Another thing you could try - which was suggested by a trainer at our Obedience class last week - is to grab the dog's jowls (GENTLY!) when they jump up at you and growl at them. Supposedly, they hate that and it puts them off jumping on you. My husband isn't so good at the ignoring thing (he finds it hard not to flinch and to stand perfectly still and not react when Honey jumps up on him) so this method worked better for him. Instead of turning away from the dog, you actually step towards it as it's jumping up and "grab" its jowls either side of its jaw and "growl" at it, then let go immediately. He did this once with Honey and the next time she tried to jump, he just raised his hands and stepped towards her - and she backed off immediately. But I don't know if this method would work for everyone - personally, I think the ignoring method is the best. But just thought I'd mention the other method in case you find it helpful.

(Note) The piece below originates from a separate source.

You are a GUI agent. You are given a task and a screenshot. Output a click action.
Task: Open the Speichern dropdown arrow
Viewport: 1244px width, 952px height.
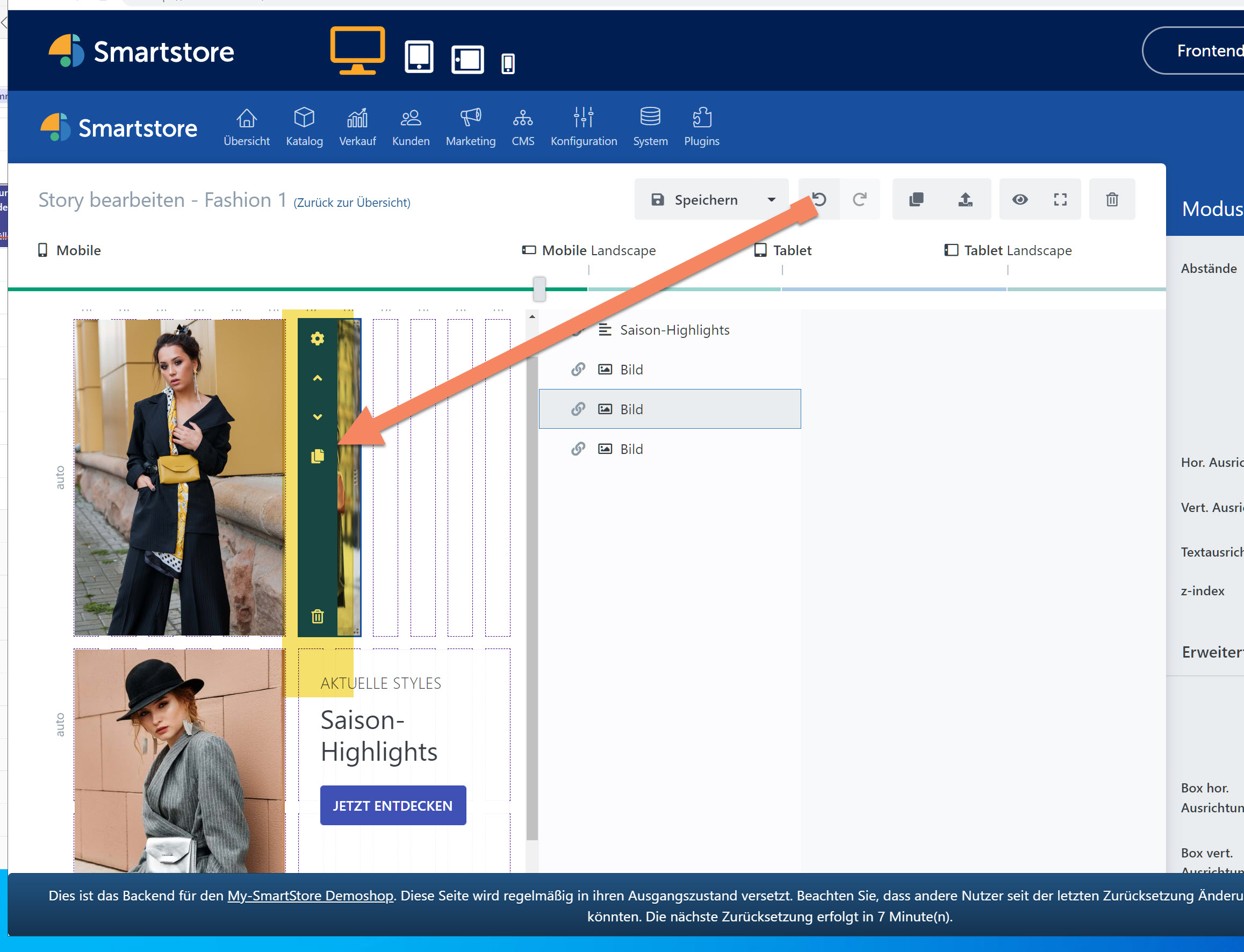pyautogui.click(x=771, y=199)
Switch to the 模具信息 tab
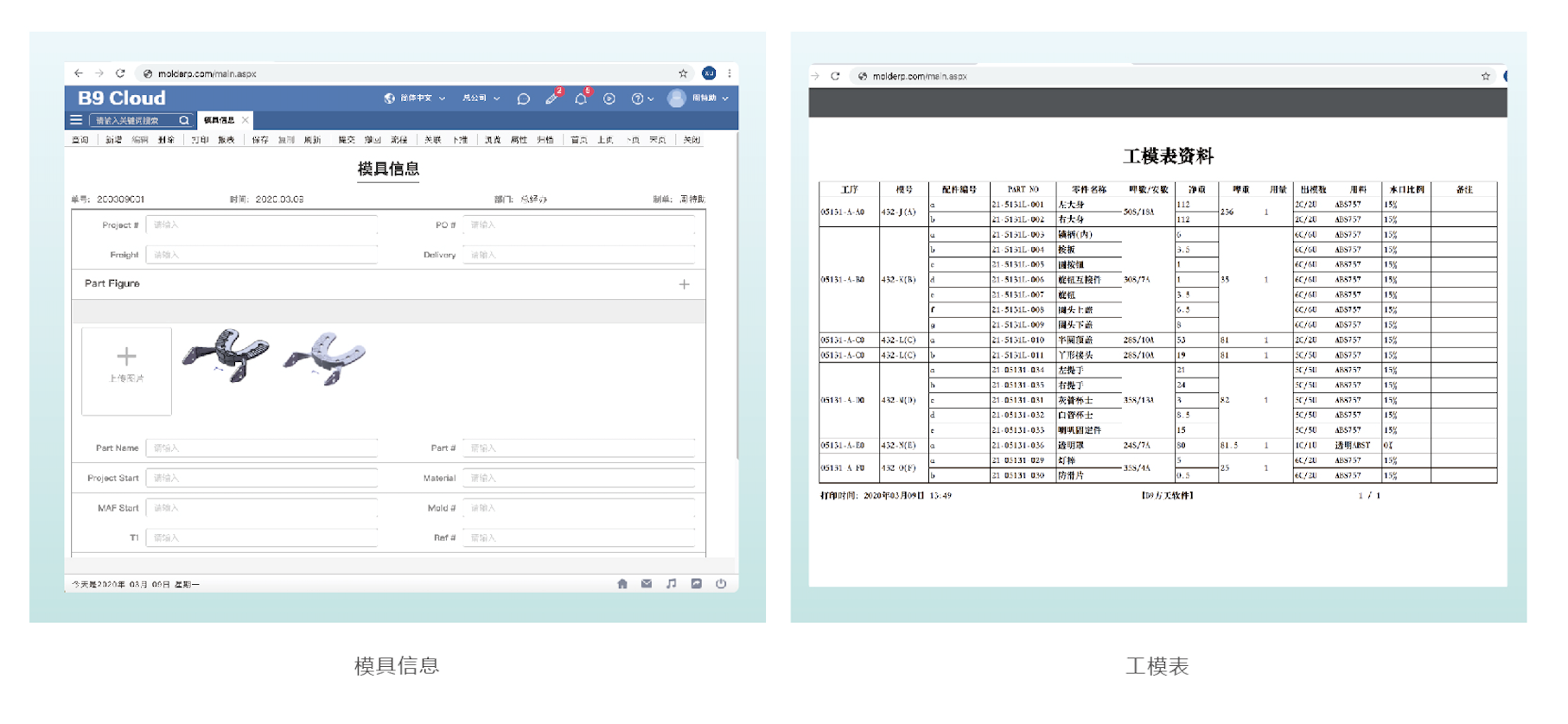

I find the other thing which really helps is to make your dog sit for EVERYTHING. Honey doesn't even get eye contact from us unless she is sitting - well, from me, anyway. She never tries to jump up on me and even when she's very excited to greet me after a long day out at work, she'll run up and sit in front of me for her pat, because she knows from ages ago that I won't even look at her unless she sits. But everyone's got to be very consistent - my husband isn't and so he gets the jumping up problem from her, because he doesn't always wait until she sits to give her attention.

Hsin-Yi
- By tohme Date 10.05.04 08:00 UTC
At the risk of being shot down in flames can I just suggest that grabbing many dogs by the jowls and growling at them is possibly NOT one of the first 10 techniques  I would choose to use with many dogs.  It is extremely confrontational and in some dogs the direct eye contact, combined with the physical contact is a recipe for potential disaster; this is NOT a management strategy that I would recommend; it may indeed work with some dogs and some owners but, as someone who has dealt with very "in your face" dogs, I am comfortable that this advice could be dangerous.

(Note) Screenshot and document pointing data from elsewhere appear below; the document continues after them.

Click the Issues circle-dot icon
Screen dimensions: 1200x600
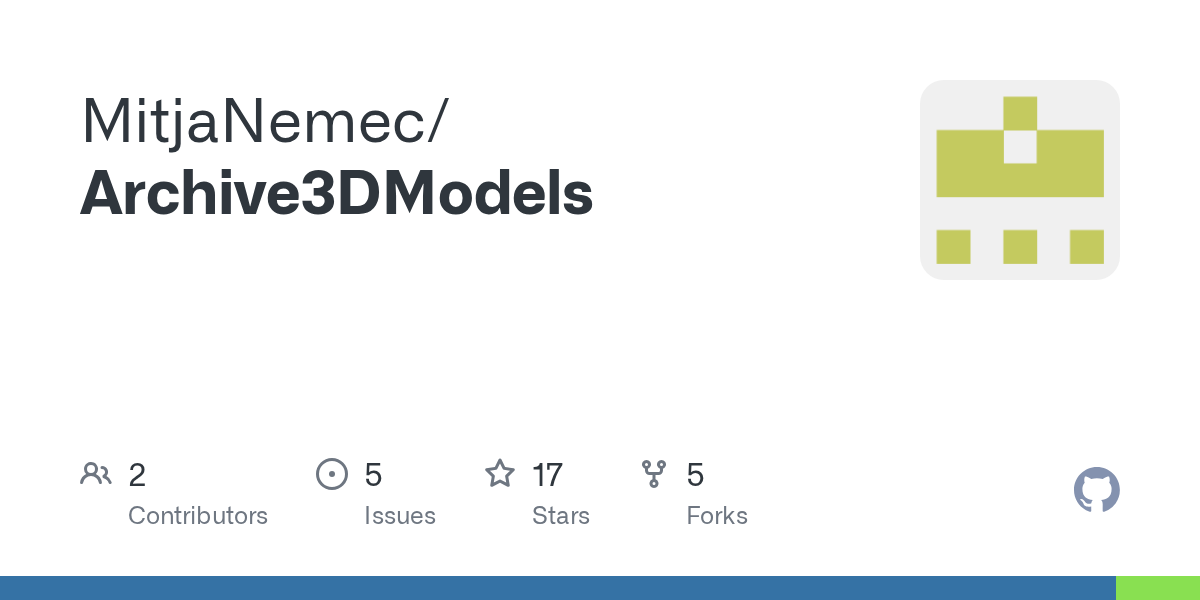click(x=331, y=473)
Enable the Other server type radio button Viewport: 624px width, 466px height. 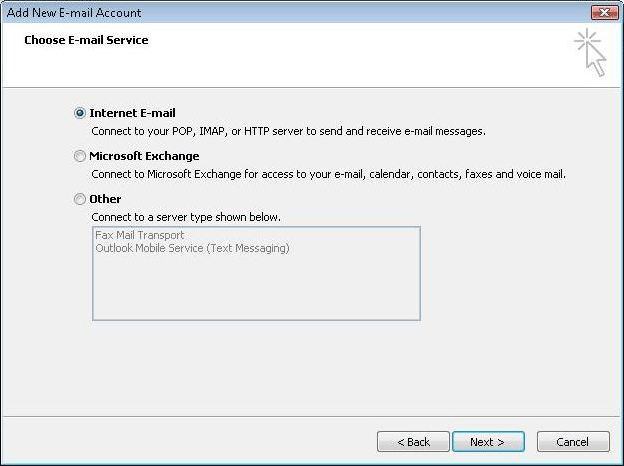(80, 199)
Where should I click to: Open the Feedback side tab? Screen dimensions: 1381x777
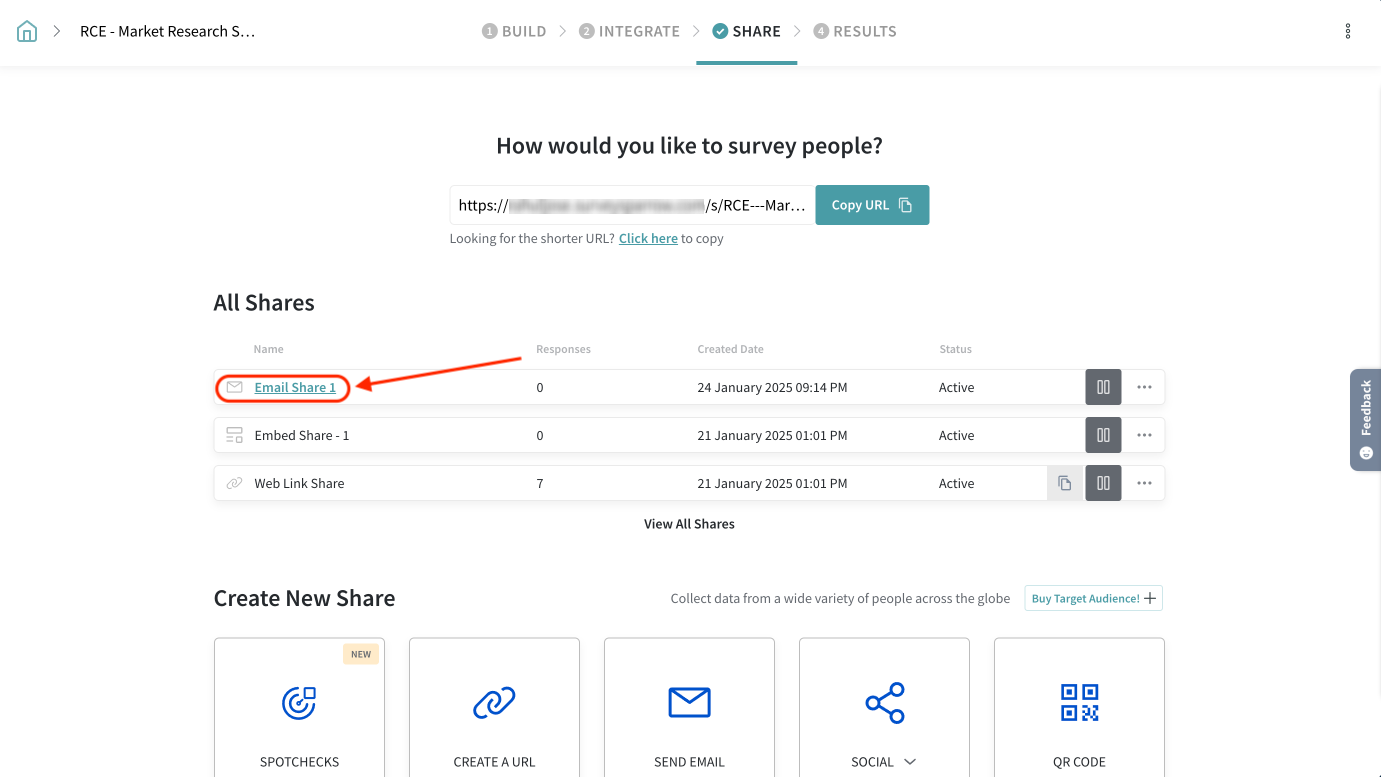1365,420
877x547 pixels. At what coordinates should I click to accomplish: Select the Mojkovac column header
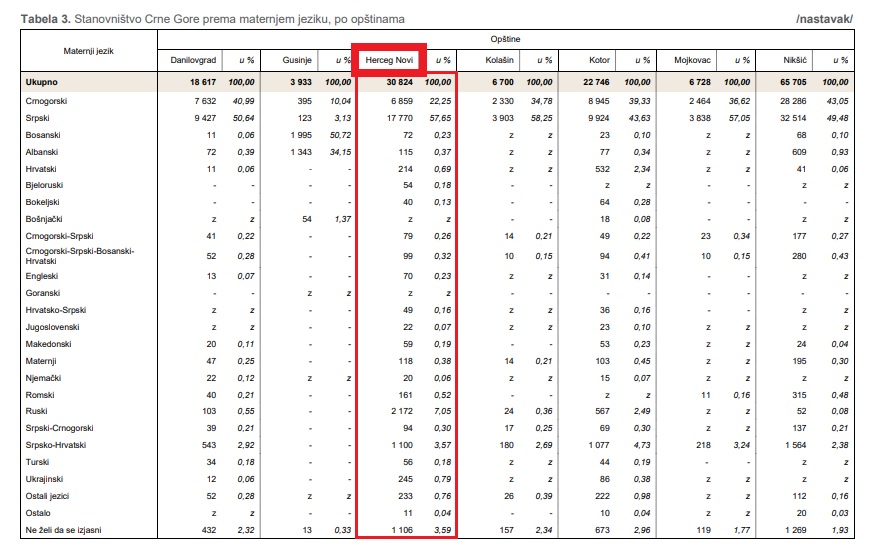click(x=692, y=61)
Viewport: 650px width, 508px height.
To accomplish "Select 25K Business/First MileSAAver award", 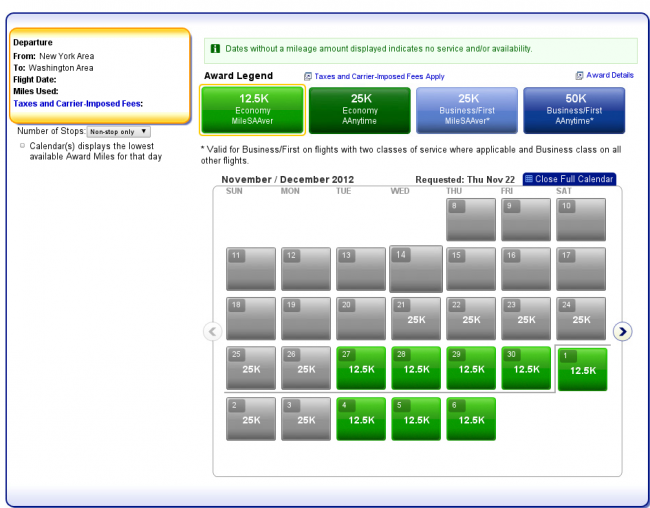I will click(x=466, y=110).
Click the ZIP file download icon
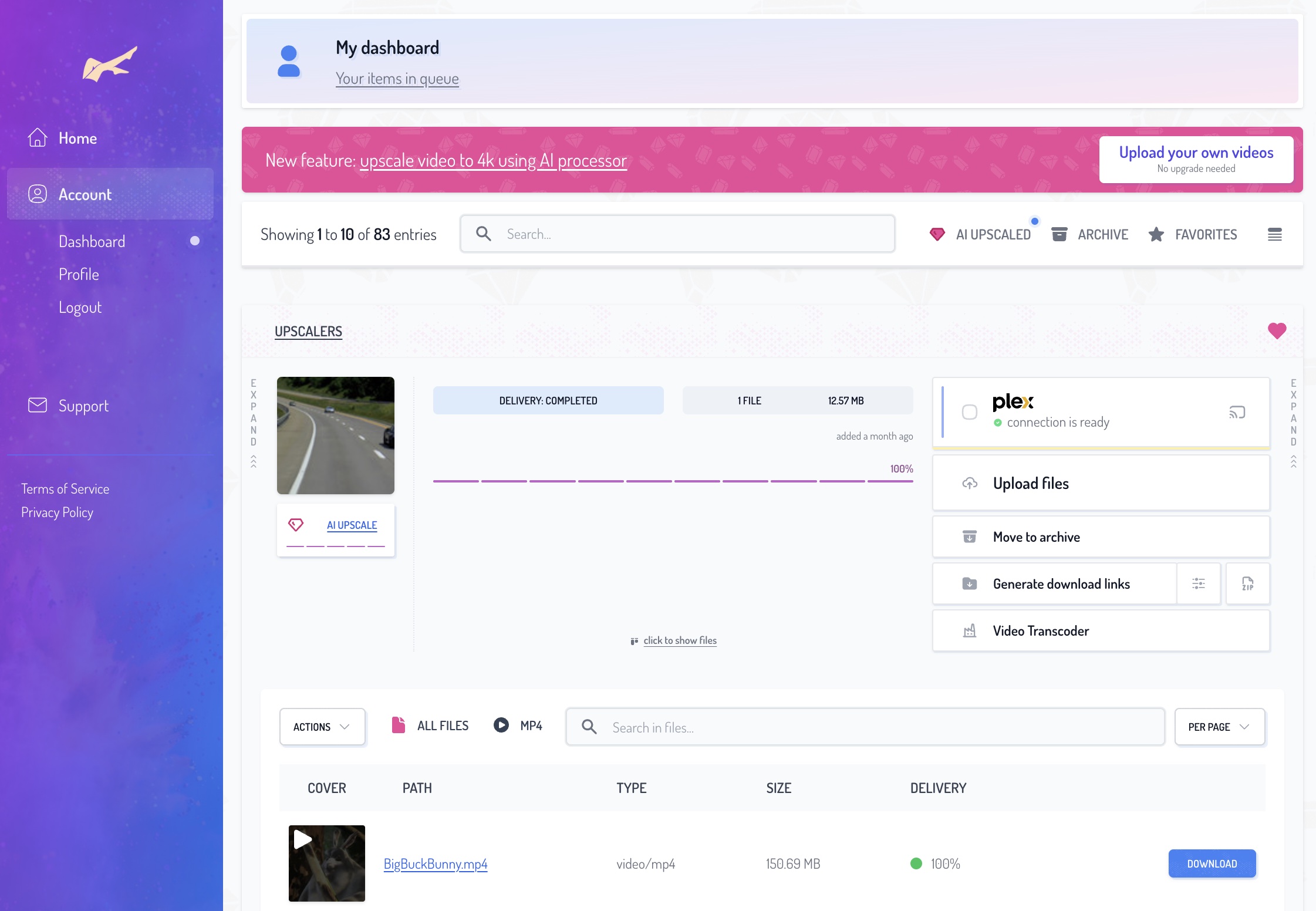 click(x=1247, y=583)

I have many tools at my disposal that I would use in preference to this which would include a degree of ignoring attention seeking, asking for an incompatible behaviour eg a sit, throwing food on the floor so that the first thing a dog does is put is head down and ipso facto dog cannot or will not jump up; this gives you breathing space etc etc.

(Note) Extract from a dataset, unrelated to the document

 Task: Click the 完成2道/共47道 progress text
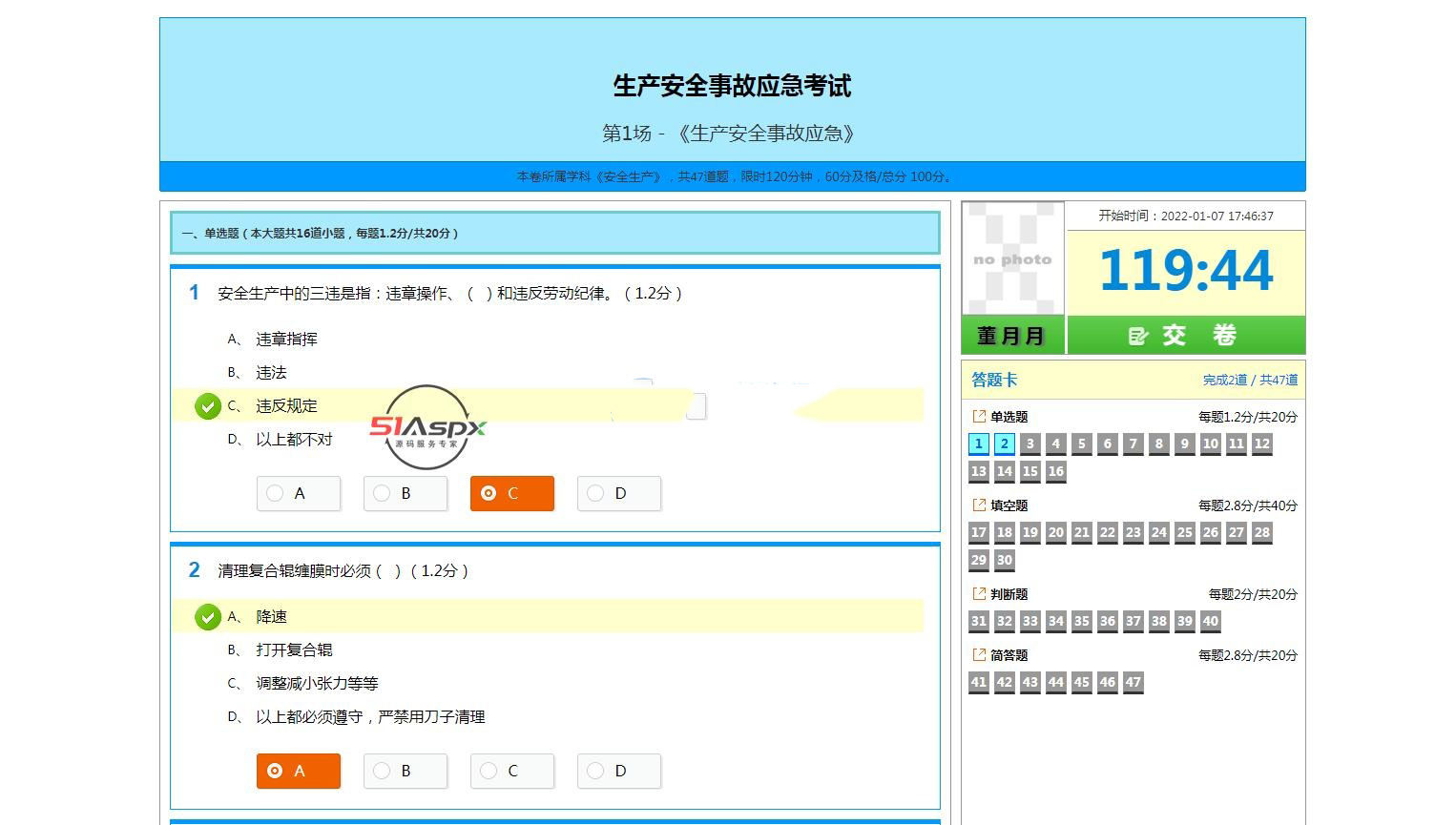click(x=1250, y=380)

- By Mandy Feuz [gb] Date 10.05.04 13:59 UTC
Thanks for your reply.  I was trying the turning away and ignoring at the weekend and he certainly seemed to give up jumping up quite quickly.  I have not heard of the other method you mentioned though.  We do try and make Tag sit down in most cases for things to earn his treats, and he seems very eager to please.  Sometimes if he knows we have treats in our hands indoors, the cheeky boy tries all the positions (sit/down etc) one after the other, pleading in his eyes to get something!!! Don't ya just love 'em!